_SOURCE DATA:_
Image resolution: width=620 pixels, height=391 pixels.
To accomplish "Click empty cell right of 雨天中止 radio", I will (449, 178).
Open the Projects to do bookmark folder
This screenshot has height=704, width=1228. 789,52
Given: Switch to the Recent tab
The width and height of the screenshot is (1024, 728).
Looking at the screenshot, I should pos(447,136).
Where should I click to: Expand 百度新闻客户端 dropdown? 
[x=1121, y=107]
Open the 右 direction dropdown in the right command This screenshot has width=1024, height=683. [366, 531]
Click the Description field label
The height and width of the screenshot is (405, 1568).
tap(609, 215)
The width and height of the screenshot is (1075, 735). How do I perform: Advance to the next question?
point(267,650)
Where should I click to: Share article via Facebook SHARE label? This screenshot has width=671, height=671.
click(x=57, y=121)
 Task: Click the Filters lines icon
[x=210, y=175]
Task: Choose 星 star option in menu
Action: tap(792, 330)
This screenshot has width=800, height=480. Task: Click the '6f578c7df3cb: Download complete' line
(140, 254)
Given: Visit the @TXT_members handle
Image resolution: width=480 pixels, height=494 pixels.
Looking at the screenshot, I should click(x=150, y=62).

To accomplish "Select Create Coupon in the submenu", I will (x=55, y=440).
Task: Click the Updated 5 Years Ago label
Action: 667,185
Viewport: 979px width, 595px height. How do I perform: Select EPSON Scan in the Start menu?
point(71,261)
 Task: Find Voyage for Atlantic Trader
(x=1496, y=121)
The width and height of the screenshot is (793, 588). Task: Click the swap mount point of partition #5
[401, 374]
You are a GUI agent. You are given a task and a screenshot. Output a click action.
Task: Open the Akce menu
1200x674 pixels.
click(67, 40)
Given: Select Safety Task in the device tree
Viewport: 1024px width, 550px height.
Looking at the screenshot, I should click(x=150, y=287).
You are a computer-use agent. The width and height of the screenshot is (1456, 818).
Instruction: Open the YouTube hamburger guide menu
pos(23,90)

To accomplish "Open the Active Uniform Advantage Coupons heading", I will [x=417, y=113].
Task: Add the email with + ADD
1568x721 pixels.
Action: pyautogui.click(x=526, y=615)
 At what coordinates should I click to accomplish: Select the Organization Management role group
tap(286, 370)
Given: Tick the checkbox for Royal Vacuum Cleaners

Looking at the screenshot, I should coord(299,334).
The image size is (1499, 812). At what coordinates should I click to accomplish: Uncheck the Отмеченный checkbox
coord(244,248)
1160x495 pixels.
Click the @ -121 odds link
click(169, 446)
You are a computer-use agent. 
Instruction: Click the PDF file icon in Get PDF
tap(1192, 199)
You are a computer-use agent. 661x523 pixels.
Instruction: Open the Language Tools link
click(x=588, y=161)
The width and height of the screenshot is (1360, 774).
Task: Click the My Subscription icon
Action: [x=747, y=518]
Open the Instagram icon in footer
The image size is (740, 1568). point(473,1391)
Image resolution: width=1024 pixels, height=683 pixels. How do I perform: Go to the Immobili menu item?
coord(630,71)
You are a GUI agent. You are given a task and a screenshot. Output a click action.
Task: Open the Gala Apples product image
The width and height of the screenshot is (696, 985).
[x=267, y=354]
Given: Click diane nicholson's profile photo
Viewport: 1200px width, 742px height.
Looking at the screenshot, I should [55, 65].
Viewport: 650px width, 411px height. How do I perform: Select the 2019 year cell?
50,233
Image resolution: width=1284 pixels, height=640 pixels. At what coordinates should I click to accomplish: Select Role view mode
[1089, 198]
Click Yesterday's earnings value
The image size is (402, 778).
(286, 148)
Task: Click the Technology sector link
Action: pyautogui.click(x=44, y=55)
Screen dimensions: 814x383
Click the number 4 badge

_ACTION ITEM:_ State how many lines above contain the word "agent", and nothing more.

_PROBLEM SOLUTION:_ 5